*** Entries shown ***
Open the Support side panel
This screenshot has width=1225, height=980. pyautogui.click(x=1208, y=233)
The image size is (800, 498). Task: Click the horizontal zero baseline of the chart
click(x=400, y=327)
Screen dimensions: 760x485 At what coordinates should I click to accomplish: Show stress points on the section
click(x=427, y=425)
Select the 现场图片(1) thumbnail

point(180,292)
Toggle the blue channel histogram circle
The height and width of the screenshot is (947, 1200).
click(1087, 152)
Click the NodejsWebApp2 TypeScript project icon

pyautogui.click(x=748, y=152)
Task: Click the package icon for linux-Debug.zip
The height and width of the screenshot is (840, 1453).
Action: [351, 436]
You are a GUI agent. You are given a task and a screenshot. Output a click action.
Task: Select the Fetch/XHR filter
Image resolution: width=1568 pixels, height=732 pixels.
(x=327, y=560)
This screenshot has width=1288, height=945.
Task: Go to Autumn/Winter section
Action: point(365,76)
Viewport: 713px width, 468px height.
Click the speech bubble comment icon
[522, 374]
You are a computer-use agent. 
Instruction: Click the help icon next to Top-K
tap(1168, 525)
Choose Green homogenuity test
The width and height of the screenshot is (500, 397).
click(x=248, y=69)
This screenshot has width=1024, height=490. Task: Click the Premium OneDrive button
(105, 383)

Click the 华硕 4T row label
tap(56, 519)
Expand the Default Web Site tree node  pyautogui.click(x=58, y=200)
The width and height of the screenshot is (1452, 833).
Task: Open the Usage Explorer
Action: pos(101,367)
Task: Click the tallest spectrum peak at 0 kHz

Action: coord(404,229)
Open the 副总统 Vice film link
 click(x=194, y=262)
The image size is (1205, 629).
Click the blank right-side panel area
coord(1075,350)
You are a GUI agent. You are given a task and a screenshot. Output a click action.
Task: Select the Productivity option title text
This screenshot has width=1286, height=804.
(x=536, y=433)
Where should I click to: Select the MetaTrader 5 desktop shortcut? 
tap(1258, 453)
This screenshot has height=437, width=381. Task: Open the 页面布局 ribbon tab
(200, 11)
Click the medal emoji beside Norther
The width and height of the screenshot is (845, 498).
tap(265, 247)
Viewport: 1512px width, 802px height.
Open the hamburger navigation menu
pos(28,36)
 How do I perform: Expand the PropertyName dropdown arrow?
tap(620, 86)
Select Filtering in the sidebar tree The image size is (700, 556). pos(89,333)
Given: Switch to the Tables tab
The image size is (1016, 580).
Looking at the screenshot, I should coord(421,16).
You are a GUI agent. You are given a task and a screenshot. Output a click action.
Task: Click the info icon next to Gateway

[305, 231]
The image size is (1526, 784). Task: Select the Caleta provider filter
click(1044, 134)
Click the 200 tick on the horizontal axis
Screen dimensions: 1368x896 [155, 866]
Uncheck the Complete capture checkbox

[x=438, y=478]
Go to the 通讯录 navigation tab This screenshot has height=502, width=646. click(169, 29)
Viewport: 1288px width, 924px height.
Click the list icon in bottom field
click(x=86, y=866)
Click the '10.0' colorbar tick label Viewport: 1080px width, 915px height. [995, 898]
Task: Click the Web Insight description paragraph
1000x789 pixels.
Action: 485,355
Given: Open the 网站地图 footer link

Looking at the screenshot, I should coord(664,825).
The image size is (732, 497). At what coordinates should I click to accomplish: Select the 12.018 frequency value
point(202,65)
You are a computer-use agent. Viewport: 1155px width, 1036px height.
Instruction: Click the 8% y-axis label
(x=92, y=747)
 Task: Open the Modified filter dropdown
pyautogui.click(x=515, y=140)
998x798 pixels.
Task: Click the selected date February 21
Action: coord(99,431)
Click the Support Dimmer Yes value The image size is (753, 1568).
*** End of Entries shown ***
About this exercise — For this task, copy exactly the line with "1000x789 pixels." and the lines that come after it, stopping at the end of the material above.

Written response —
1000x789 pixels.
Action: 485,355
Given: Open the 网站地图 footer link

Looking at the screenshot, I should coord(664,825).
The image size is (732, 497). At what coordinates should I click to accomplish: Select the 12.018 frequency value
point(202,65)
You are a computer-use agent. Viewport: 1155px width, 1036px height.
Instruction: Click the 8% y-axis label
(x=92, y=747)
 Task: Open the Modified filter dropdown
pyautogui.click(x=515, y=140)
998x798 pixels.
Task: Click the selected date February 21
Action: coord(99,431)
Click the Support Dimmer Yes value The image size is (753, 1568).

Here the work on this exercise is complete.